Republican leaders in the House of Representatives voted on Wednesday to strip Rep. Christopher Smith (R-NJ, 4th Dist.) of his chairmanship of the Committee on Veterans' Affairs. This move, according to NJ's Star Ledger newspaper, was "prompted by the New Jersey lawmaker's failure to follow the party line and his insistence on increasing spending for veterans." Literally beloved by veterans' groups, many of which (Veterans of Foreign Wars, the American Legion, Disabled American Veterans, Paralyzed Veterans of American, Vietnam Veterans of America) immediately denounced his ouster, Smith also was dropped from the veterans committee entirely--an extremely rare move in Congress--from a seat he has held for 24 years.
The full text of today's article appears here. Yesterday's Star Ledger article provides a bit more detail, and Salon also has a take on this.
Although Smith generally is not my cup of tea, to say the least, he has a reputation here in NJ as a dedicated servant to veterans. I am the daughter of a Vietnam veteran and am quite interested in veterans' affairs and have always found his positions in this area to be respectful and responsible.
The ouster of Rep. Smith from his Chairmanship and his seat on this committee supports three separate Republican frames, which Democrats should repeatedly highlight:
Republicans Love War but Hate the Military. I know many diarists have been compiling seemingly unending evidence of Republicans' shameful, cavalier usage of our troops and negligent, ungrateful treatment of our veterans, not to mention ignorant disregard of the advice of the professional and retired military. When a champion of those who risked their lives for our country is removed from his post precisely for championing those who risked their lives for our country, the Republican party lends further credence to this frame.
Republicans Reward Failure, Punish Success. When you are actually good at your job, or even attempt to be good at your job, in the Republican party under the Bush administration, you are ignored, humiliated publicly, and fired or forced out. See Colin Powell (a Secretary of State trying to be a statesman), Christie Whitman (an EPA head trying, at least nominally, to protect the environment), Paul O'Neill (a Treasury secretary championing fiscal responsibility), Chris Smith (above), and probably loads of people I am forgetting. But when you are a complete, uncontested failure at your given responsibilities, you are promoted, awarded the Medal of Freedom, canonized, fed individual peeled grapes by hot waitpersons, given a ten-year, $250-million contract with the Yankees, etc. See everybody left standing, starting with the Chimp himself. Upward failure, as un-American a concept as there is, is the standard for this party.

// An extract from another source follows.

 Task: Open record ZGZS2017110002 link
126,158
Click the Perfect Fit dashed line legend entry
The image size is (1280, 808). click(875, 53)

Republicans Value Party Before Country, Party Before Ideals, Party Before Every-damn-thing. Republicans are loyal to only one thing: the Republican Party. The Republican Party feels that veterans do not deserve being fought for. Chris Smith fights for them. Chris Smith is not a loyal Republican. Chris Smith is fired.
Chris Smith's public humiliation is a kick in the pants to him, to veterans, to the ideal of honoring those who have fought for us. Republicans should be ashamed of themselves, but they have no shame. So we should shame them. If this move is not getting any play outside of NJ, we should give it some.